Stored dataset items |
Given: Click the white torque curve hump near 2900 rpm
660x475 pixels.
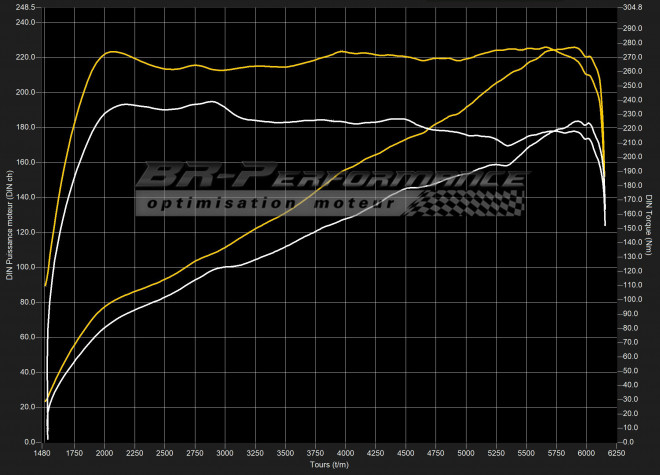Looking at the screenshot, I should coord(212,101).
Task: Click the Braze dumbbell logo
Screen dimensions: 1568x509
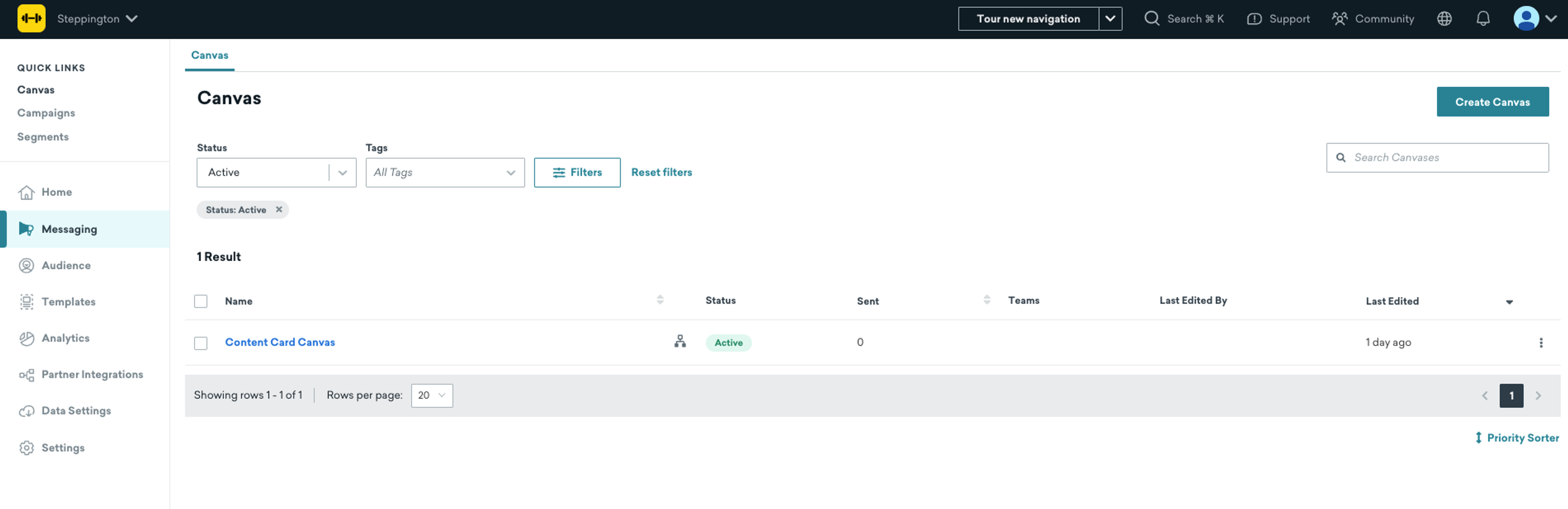Action: point(31,19)
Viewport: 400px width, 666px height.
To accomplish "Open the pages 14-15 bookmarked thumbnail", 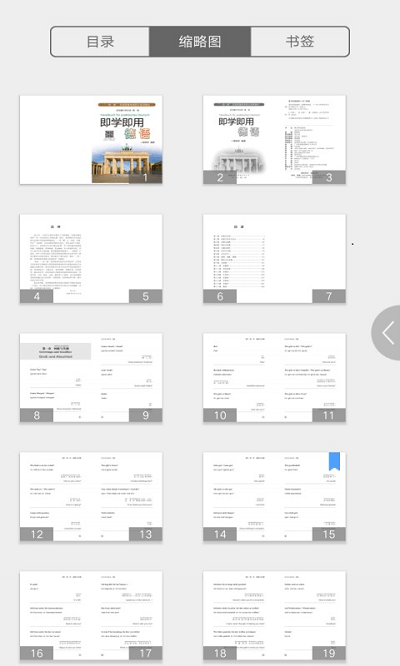I will 274,497.
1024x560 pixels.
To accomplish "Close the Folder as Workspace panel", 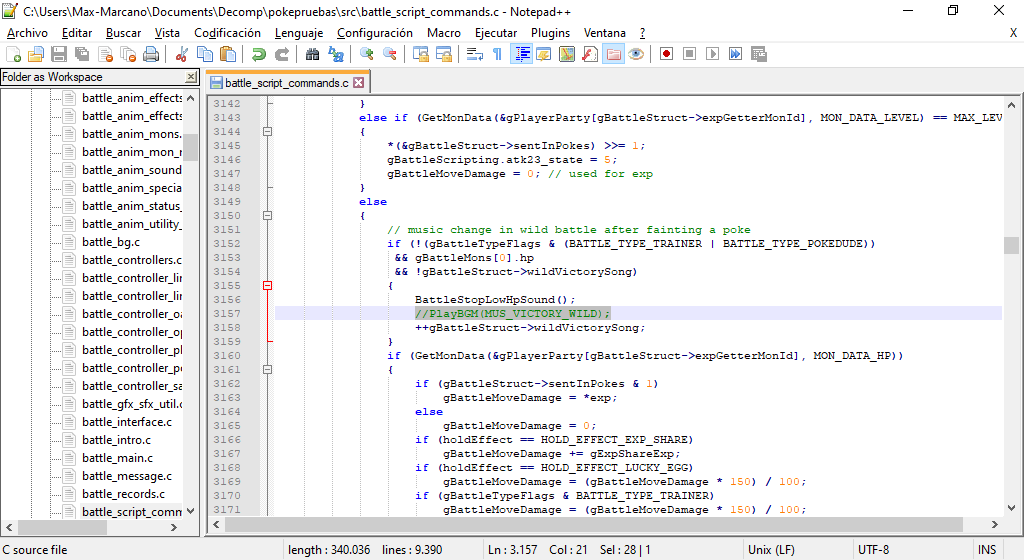I will tap(191, 77).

WHAT THE TASK ASKS |
Find every line in the listing above that contains the word "Click", matching case exactly, and copy each of those lines.

REPLY |
Given: Click the white torque curve hump near 2900 rpm
Task: Click the Braze dumbbell logo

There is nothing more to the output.